## Exercise
Precisely the lines from the one with "Búsqueda (450, 63)" through the end of the data, both included, must make up the response, each restated word for word.

=== Data shown ===

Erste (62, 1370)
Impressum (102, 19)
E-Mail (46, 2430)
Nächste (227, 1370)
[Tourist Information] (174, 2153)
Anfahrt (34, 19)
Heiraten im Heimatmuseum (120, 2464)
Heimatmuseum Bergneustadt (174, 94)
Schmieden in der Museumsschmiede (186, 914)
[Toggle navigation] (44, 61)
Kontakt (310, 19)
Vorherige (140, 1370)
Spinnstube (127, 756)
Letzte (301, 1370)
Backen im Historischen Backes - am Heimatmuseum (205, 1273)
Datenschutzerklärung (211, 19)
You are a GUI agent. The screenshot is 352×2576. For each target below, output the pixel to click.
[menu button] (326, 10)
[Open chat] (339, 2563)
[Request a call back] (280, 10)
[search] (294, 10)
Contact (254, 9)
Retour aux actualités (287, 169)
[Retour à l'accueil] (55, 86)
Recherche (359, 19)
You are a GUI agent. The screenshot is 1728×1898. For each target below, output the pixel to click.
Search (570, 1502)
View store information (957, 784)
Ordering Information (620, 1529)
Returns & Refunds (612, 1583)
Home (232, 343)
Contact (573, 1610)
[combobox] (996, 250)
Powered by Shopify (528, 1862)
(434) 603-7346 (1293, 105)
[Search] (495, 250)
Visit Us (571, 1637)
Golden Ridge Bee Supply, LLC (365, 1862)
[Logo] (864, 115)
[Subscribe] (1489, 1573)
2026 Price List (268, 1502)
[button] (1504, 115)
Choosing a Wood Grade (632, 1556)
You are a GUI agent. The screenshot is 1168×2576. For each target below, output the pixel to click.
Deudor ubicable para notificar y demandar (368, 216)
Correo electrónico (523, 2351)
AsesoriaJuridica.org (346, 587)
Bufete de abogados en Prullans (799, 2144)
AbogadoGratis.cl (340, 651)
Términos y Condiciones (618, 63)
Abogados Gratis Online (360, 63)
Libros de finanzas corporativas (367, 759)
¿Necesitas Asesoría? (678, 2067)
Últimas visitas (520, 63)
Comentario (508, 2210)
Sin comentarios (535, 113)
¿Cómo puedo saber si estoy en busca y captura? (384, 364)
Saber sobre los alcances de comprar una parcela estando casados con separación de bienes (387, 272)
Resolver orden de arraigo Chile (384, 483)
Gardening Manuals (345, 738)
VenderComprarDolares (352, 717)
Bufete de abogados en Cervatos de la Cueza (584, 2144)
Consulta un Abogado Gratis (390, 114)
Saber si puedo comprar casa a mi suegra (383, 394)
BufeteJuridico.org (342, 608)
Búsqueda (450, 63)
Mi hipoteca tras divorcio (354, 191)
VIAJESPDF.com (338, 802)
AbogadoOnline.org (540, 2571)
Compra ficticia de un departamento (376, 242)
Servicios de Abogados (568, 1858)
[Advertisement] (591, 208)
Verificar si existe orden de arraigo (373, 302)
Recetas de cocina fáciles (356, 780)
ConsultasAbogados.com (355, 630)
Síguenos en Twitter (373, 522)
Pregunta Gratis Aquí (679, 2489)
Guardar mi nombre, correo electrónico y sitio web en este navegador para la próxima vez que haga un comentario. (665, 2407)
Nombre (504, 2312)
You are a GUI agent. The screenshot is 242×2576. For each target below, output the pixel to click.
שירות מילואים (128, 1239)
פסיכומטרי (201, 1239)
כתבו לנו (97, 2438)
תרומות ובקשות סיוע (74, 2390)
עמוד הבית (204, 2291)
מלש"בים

===

## Answer to the exercise
Búsqueda (450, 63)
Mi hipoteca tras divorcio (354, 191)
VIAJESPDF.com (338, 802)
AbogadoOnline.org (540, 2571)
Compra ficticia de un departamento (376, 242)
Servicios de Abogados (568, 1858)
[Advertisement] (591, 208)
Verificar si existe orden de arraigo (373, 302)
Recetas de cocina fáciles (356, 780)
ConsultasAbogados.com (355, 630)
Síguenos en Twitter (373, 522)
Pregunta Gratis Aquí (679, 2489)
Guardar mi nombre, correo electrónico y sitio web en este navegador para la próxima vez que haga un comentario. (665, 2407)
Nombre (504, 2312)
You are a GUI agent. The screenshot is 242×2576. For each target below, output the pixel to click.
שירות מילואים (128, 1239)
פסיכומטרי (201, 1239)
כתבו לנו (97, 2438)
תרומות ובקשות סיוע (74, 2390)
עמוד הבית (204, 2291)
מלש"בים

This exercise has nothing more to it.